I also wasn’t surprised to hear that the brand-new Northwestern Athletic Director took some tough questions about equity and the future of the field hockey program from some of us at the meet-and-greet the first night. He probably thought he was just there for a quick beer.

Field hockey was foundational in my own professional life. It made me brave enough to step up to the leadership challenges I faced as one of few senior women in the newsroom when I was a newspaper editor and, later, to believe in myself enough to launch my own communications and fundraising strategy company.
On some level, we Northwestern field hockey players and alums understand each other. We know what it takes to compete every day at the highest level possible and, in whatever era we played, make the commitment to do our very best every chance we get.
And, as Lisa McCarthy ’16 pointed out during the panel discussion, we also know how to have a “bit of fun.” (She’s Irish and recently graduated from med school in Ireland after working in tech in San Francisco. See what I mean? Amazing.)
I think that’s what I remember most about my playing days, and what has warmed me in the days since our reunion, thinking about everyone I met and the connections we all still have to the game and that beautiful place.
We had so much fun. Together.
Amen sister!

## Given exercise 1
In the field hockey reunion reflection, what kind of company did the writer launch?
## Given exercise 2
Carry on the field hockey reunion reflection for a few more sentences, starting after its last line.

## Record extracts

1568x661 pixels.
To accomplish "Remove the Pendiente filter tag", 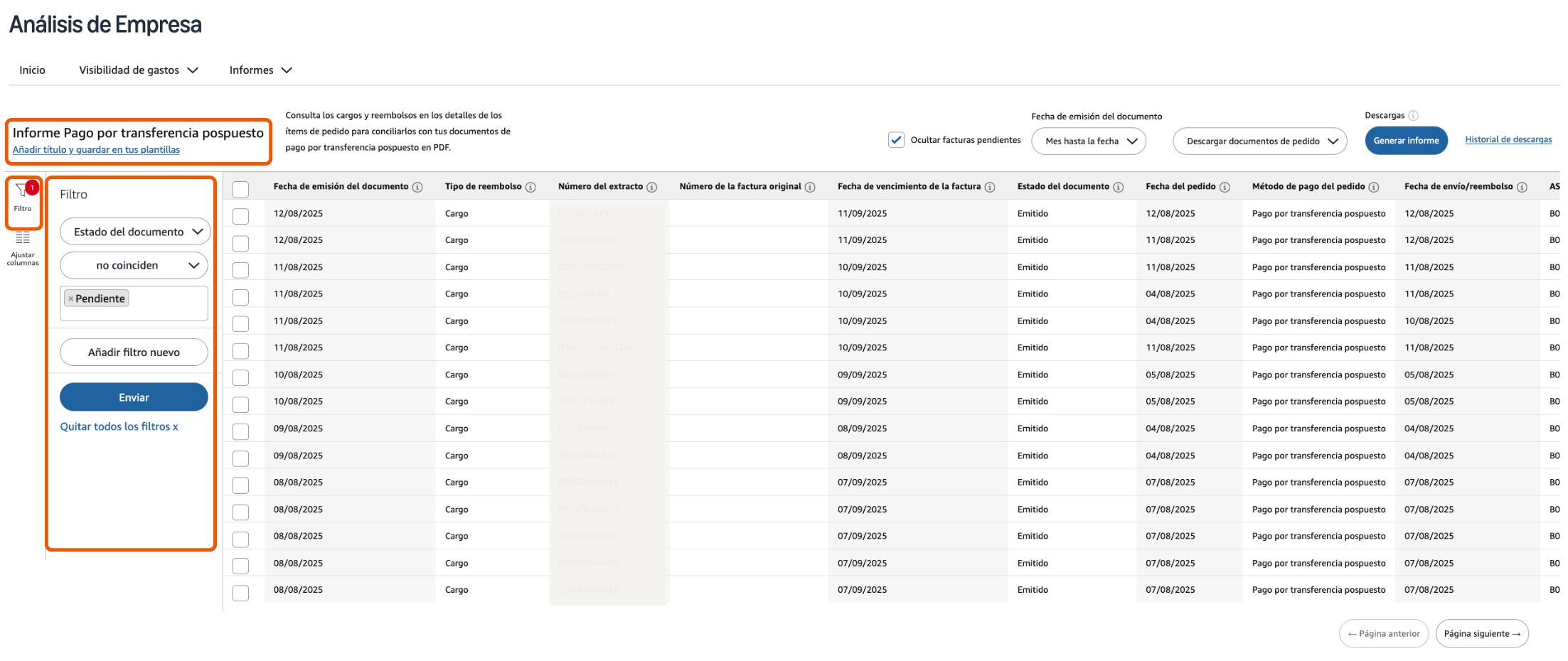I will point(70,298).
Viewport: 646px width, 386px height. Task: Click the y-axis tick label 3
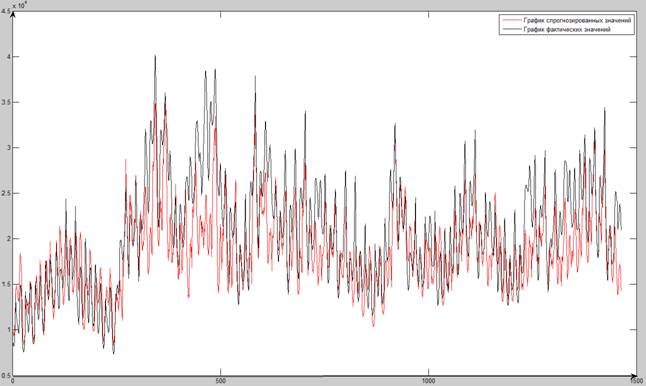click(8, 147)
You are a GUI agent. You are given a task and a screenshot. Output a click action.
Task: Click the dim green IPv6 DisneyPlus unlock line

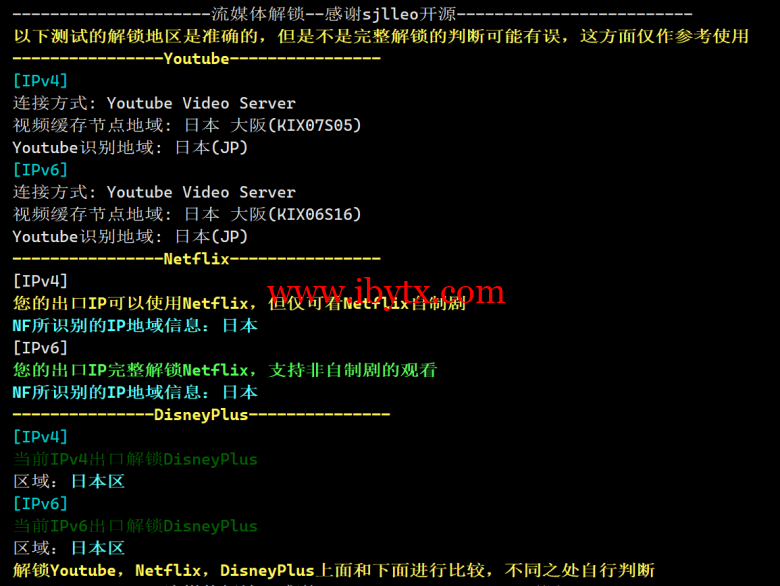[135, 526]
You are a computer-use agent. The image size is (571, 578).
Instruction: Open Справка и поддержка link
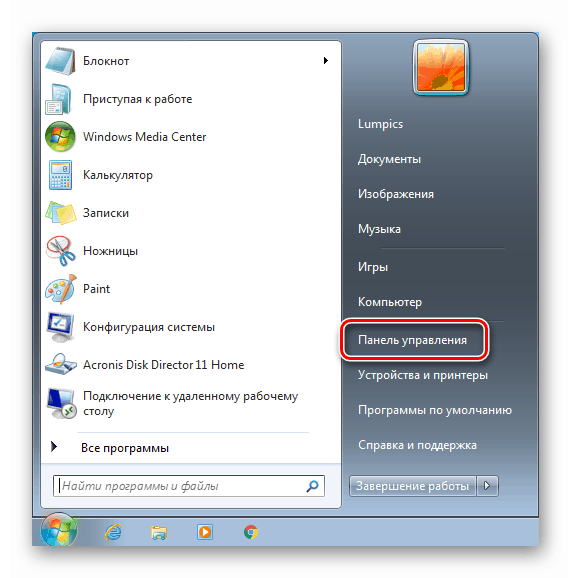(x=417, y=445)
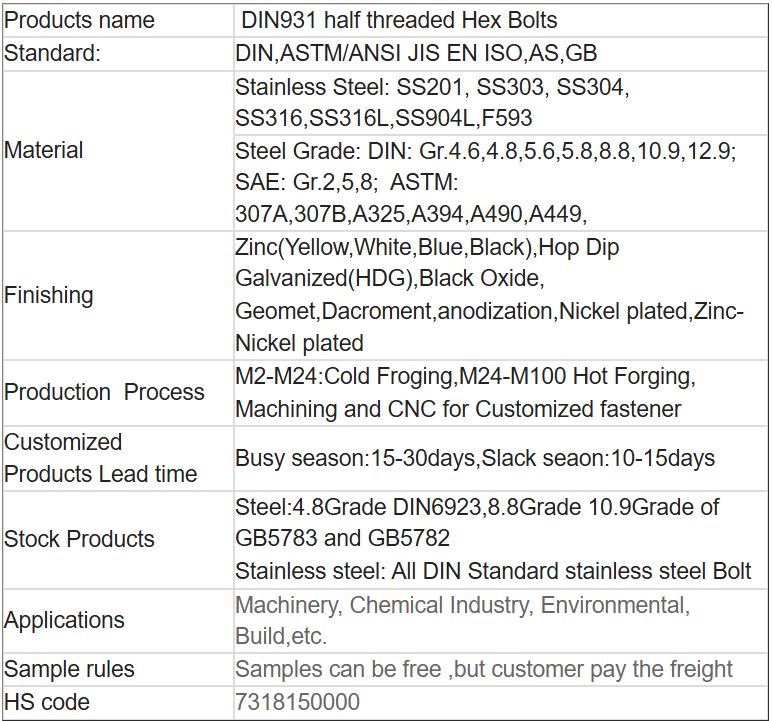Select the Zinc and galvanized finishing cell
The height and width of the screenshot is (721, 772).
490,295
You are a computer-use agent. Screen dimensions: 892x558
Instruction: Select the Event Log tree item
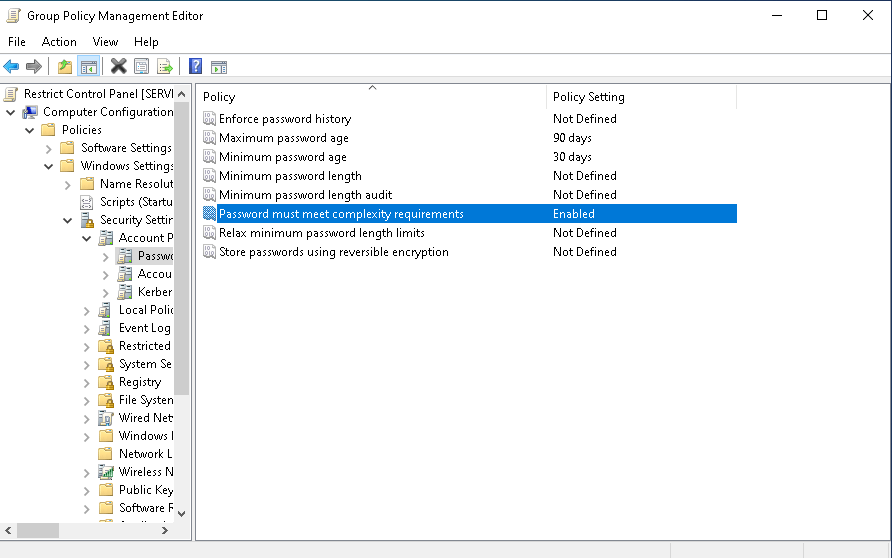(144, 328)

--

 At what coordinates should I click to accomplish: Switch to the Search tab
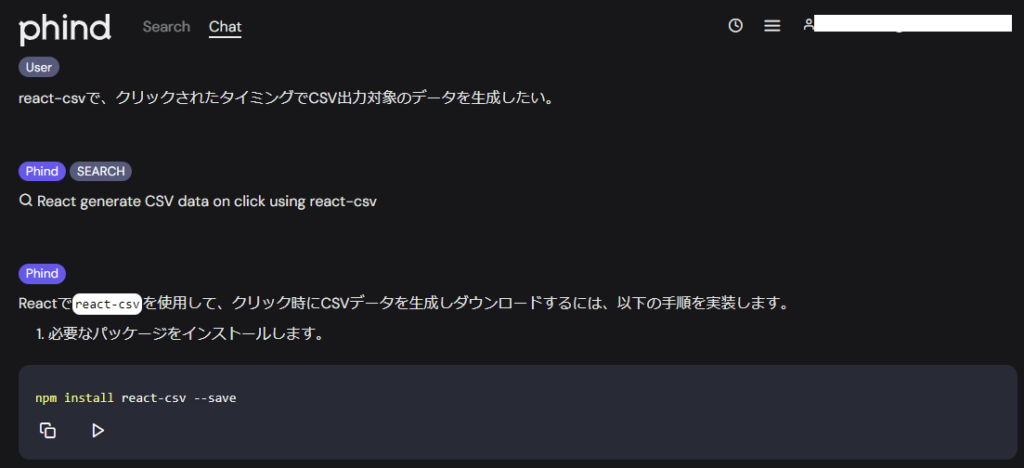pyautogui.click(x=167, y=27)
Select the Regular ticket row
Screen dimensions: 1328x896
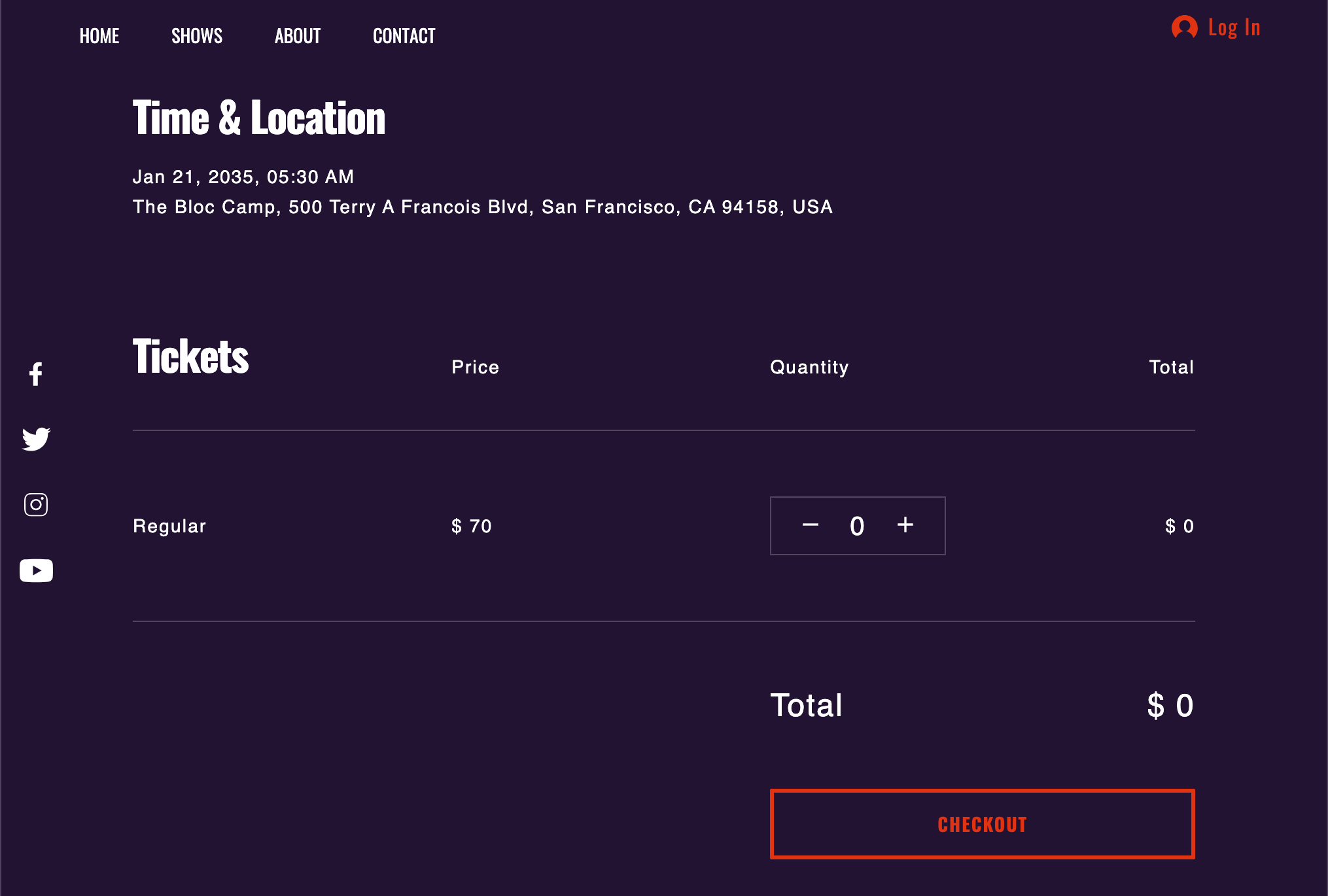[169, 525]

--

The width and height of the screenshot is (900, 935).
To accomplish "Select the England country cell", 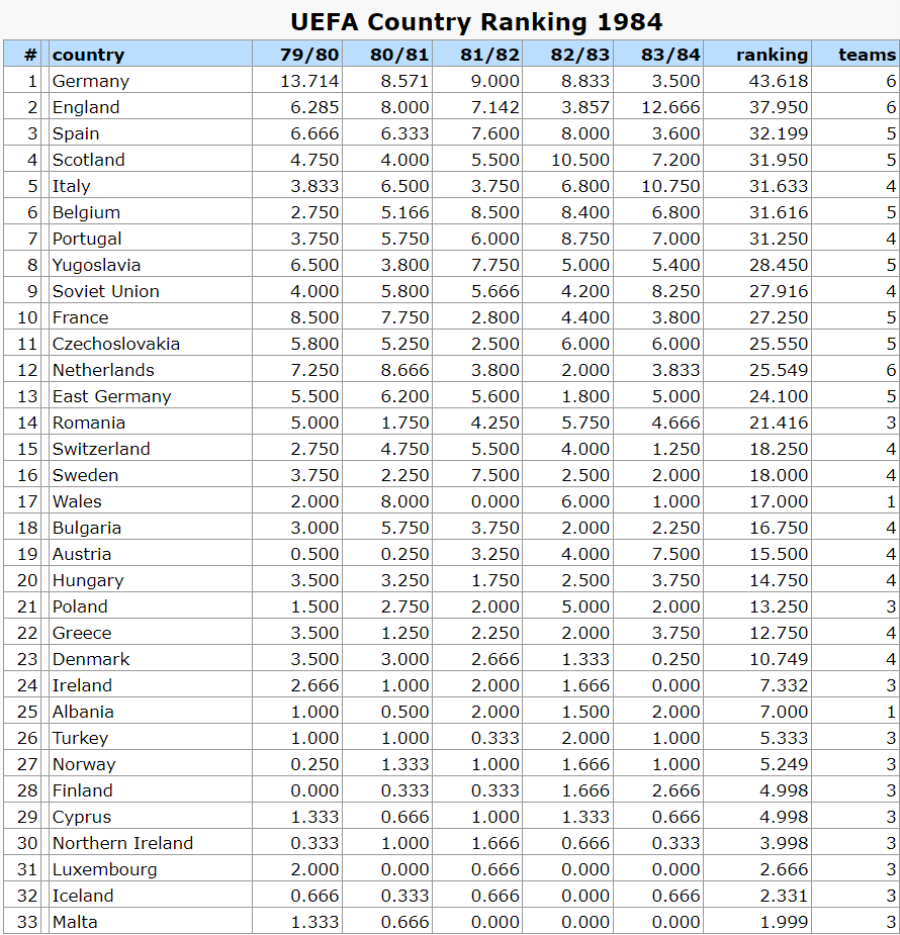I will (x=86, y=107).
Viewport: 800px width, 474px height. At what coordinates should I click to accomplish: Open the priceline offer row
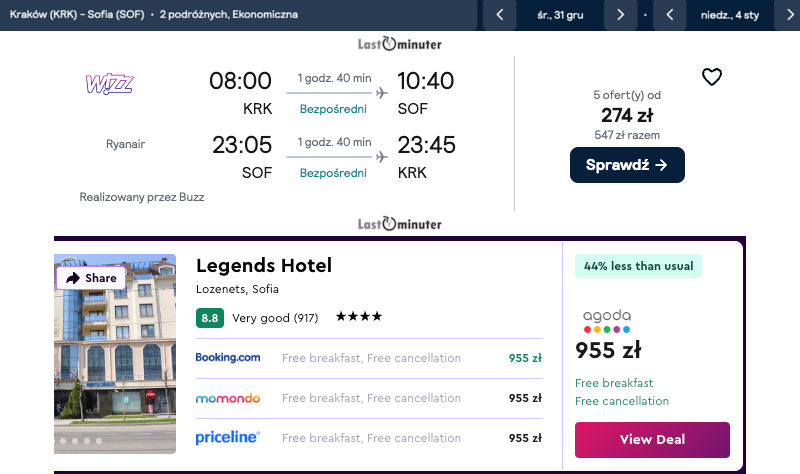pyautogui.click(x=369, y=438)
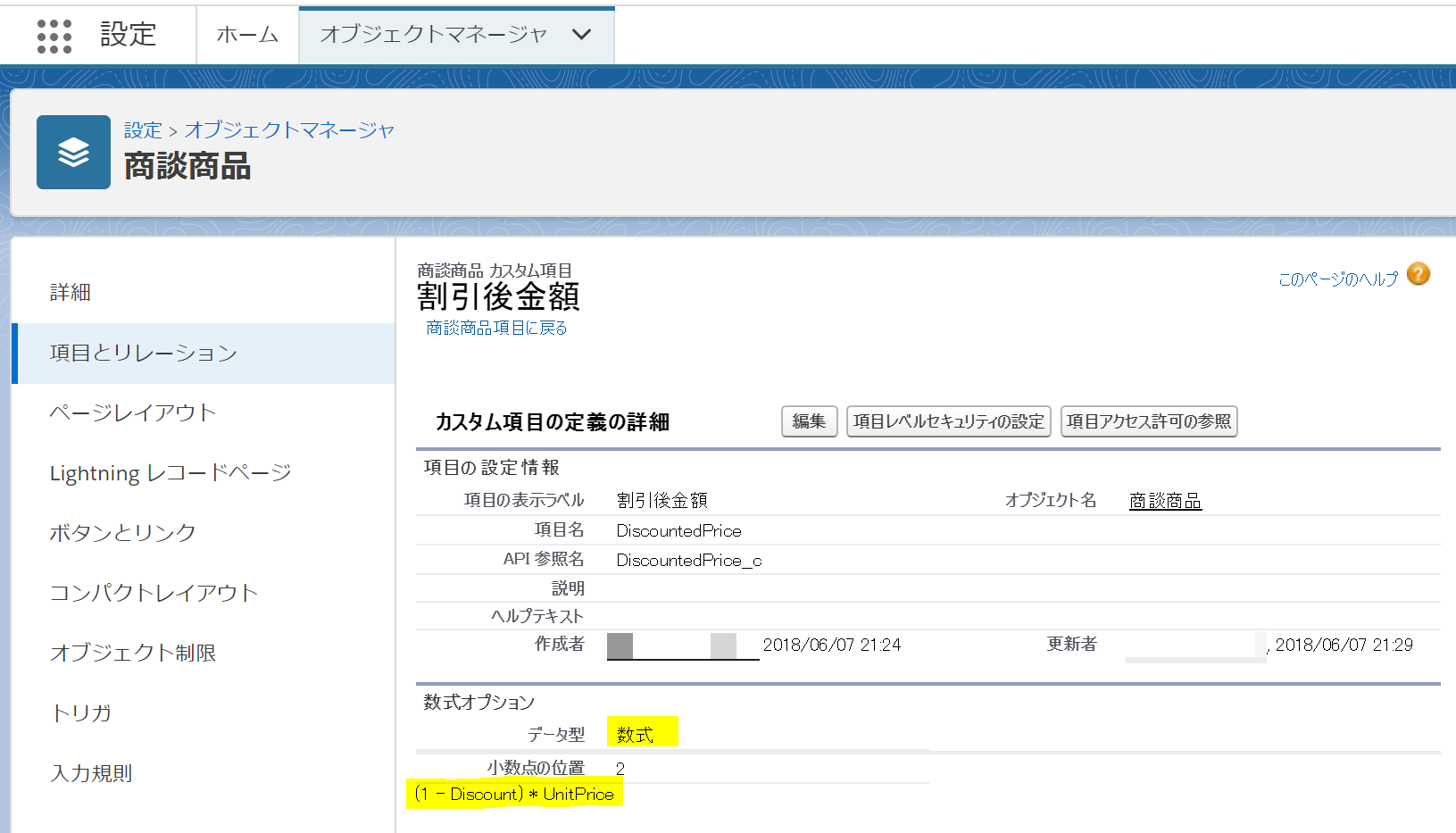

## Task response 1
A communications and fundraising strategy company.

## Task response 2
The weekend with all those amazing and accomplished women athletes was both humbling and exciting for me. The rare chance to see old friends and teammates, visiting the beautiful NU campus that has changed so much in 40+ year, enjoying a lovely Fall weekend in Evanston--with some free drinks thrown in....how could that NOT be exciting for this 66 year old? But I was also humbled at the memory of my own average hockey abilities, the heights to which the NU field hockey program has ascended, the opportunities and limitations I took for granted back then, and my lack of appreciation in my younger life for the many women athletes who came before us at Northwestern and laid the groundwork for all that we celebrated that weekend. I felt a bit like one of those "Center Court" women who honored us 50 years ago with dinner and an award--a little out-of-touch, not cool, moving a bit slow--and had a sense of long-overdue gratitude for their efforts on our behalf all those year ago. History matters.